L’hypothèse Regain s’appuie sur six principes : un espace naturel écotonial ; une eau structurante, visible et appropriée ; une agriculture pérennisée, diversifiée et écologiquement intensive ; une mobilité triple ; une économie verte, symbiotique et relationnelle ; et finalement un territoire semé de lieux habités. Forts de ces principes actifs, de ces outils de cohérence du territoire, nous cherchons une diversité d’espaces, déjà aménagés ou à la marge en vue d’accueillir la vie sur tout le territoire du val de Durance. Les manières d’y parvenir sont multiples, aussi nombreuses que les situations spécifiques de ce territoire aux mille pays, aux mille visages : la manière traditionnelle par recours à la densité comme outil de projet, l’élaboration d’intensités bâties riches et diverses, légères ou denses, l’innovation par l’équipement numérique du territoire, les programmations inventives. Mais aussi les collaborations citoyennes car il s’agit bien d’inviter les capacités créatives locales et d’intégrer la réalité de l’apport des nouvelles populations et des modes de vie alternatifs, ce qui aura pour effet singulier de contrebalancer le vieillissement actuel de la population.

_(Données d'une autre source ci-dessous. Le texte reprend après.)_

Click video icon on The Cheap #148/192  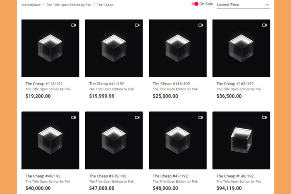pos(264,118)
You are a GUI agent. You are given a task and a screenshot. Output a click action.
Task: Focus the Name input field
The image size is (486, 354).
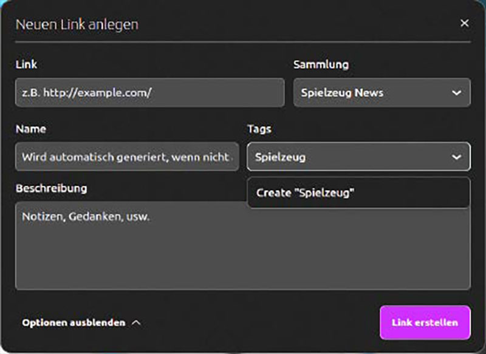(x=126, y=157)
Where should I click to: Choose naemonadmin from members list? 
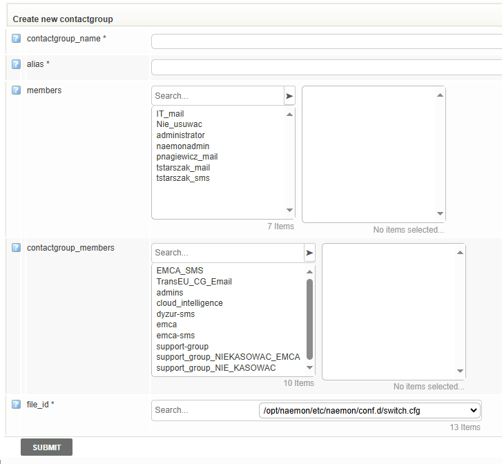click(182, 146)
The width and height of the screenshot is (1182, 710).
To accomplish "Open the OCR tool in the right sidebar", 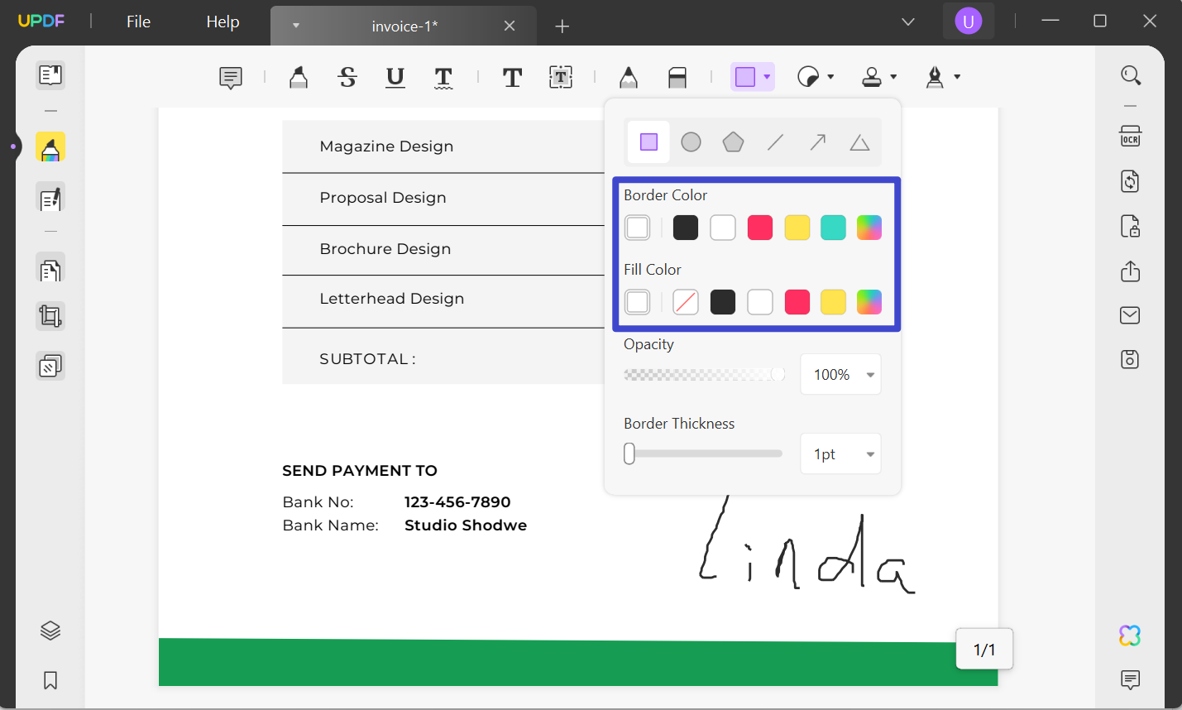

Nous faisons un pari, et nous avons « conscience du risque et de l’incertitude », comme l’explique Edgar Morin dans « Introduction à la pensée complexe ». Aussi nous construisons ce pari, non pas sur un projet, mais sur une stratégie, au sens où l’entend le philosophe, non pas comme « un programme prédéterminé qu’il suffit d’appliquer ne variatur dans le temps » mais comme « une conscience très aiguë des aléas, dérives, bifurcations ».